Mike Ashfield, “Aptic Normativity: The Right Fit for Rightness?”
Metaethicists standardly distinguish between evaluative categories (e.g., goodness, neutrality, badness) and deontic categories (e.g., requiredness, permissibility, impermissibility, unrequiredness) within the normative domain, and Selim Berker (2022) has recently argued that aptic categories (e.g., fittingness, unfittingness, correctness, incorrectness, properness, improperness) should be distinguished as a third family within this domain. Berker also suggests that, despite sometimes being lumped with the evaluative, the aretaic categories of virtue, vice, and their specific instances (e.g., wisdom, folly, courage, cowardice) might best be distinguished as a fourth family within the normative domain. However, Berker does not attempt to settle this issue. At the same time, Berker denies that the reason-related categories (reason, reasons, reasoning, reasonableness) constitute a unified family of normative categories, as they crosscut the deontic, evaluative, and aptic families of categories (at least).

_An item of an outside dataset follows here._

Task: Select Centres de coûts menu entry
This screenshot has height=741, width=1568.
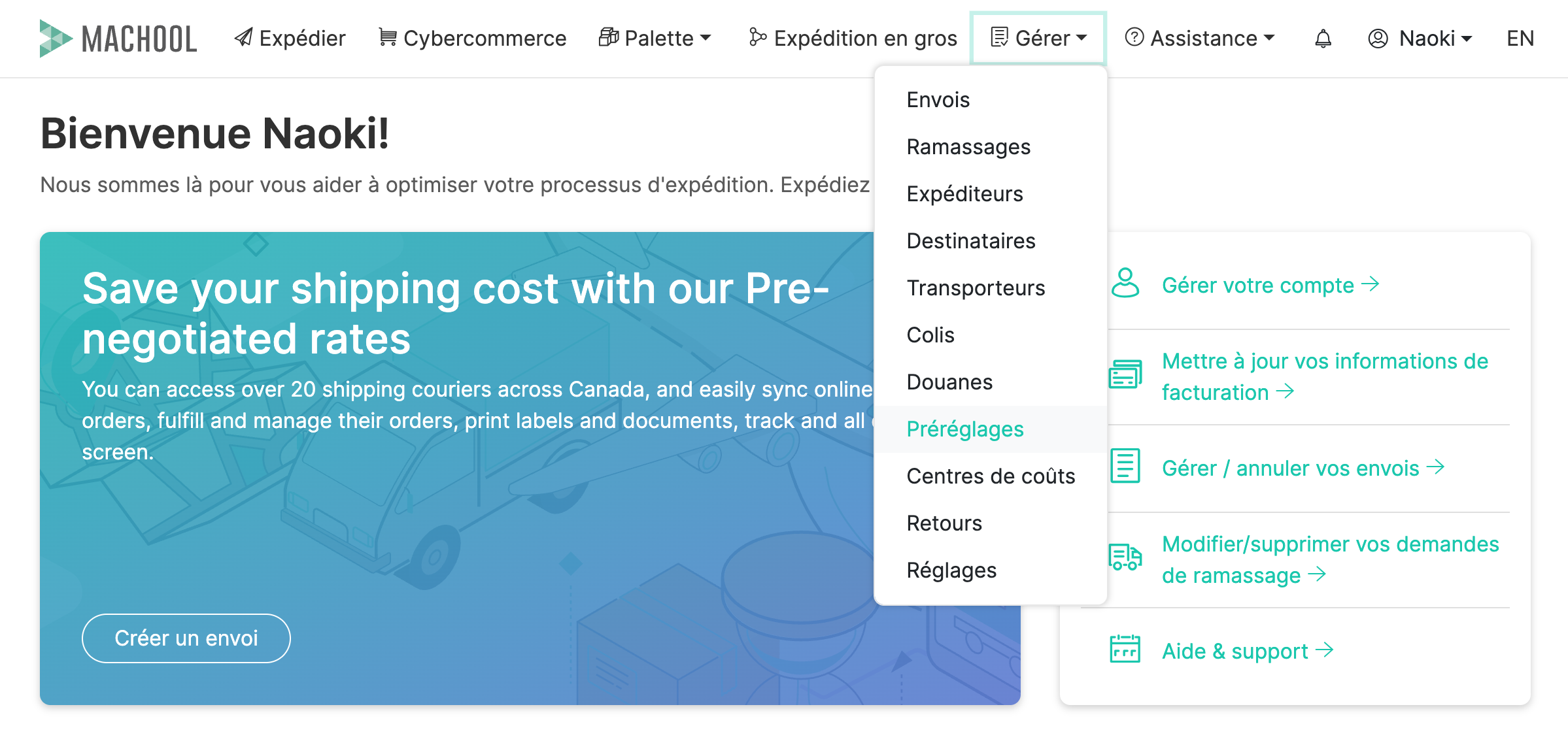Action: [991, 476]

Metaethicists defending the canonical deontic/evaluative dichotomy have tended to assume that “The distinction between evaluative and deontic consists in a generalisation of the traditional opposition between the good and the right.” Thus, rightness is often taken to be a paradigmatic example of the deontic. For this reason, Berker imagines an incredulous canonical theorist of rightness replying to his proposed tripartite division as follows: “What about right and wrong? If [as Berker argues] proper and correct are thin fittingness properties, then surely right is a thin fittingness property as well. But right is a canonical deontic property! So something must have gone wrong somewhere.” Indeed, Berker admits this implication is extremely controversial.
Given that every other putative thin fittingness term’s opposite is formed in English by adding a negative prefix (‘unfitting’, ‘inapt’, ‘unmerited’, ‘improper’, etc.), Berker allows that, where ‘wrong’ works differently, this may be a linguistic clue to the fact that something different is going on conceptually and metaphysically with rightness and wrongness. However, Berker’s stated preference is to argue that rightness and wrongness are thin fittingness categories. So, in this paper, I consider and expand on Berker’s arguments for the aptic categorization of rightness and wrongness, arguing that Berker’s preferred view, while controversial, is correct: aptic normativity is the best fit for rightness and wrongness.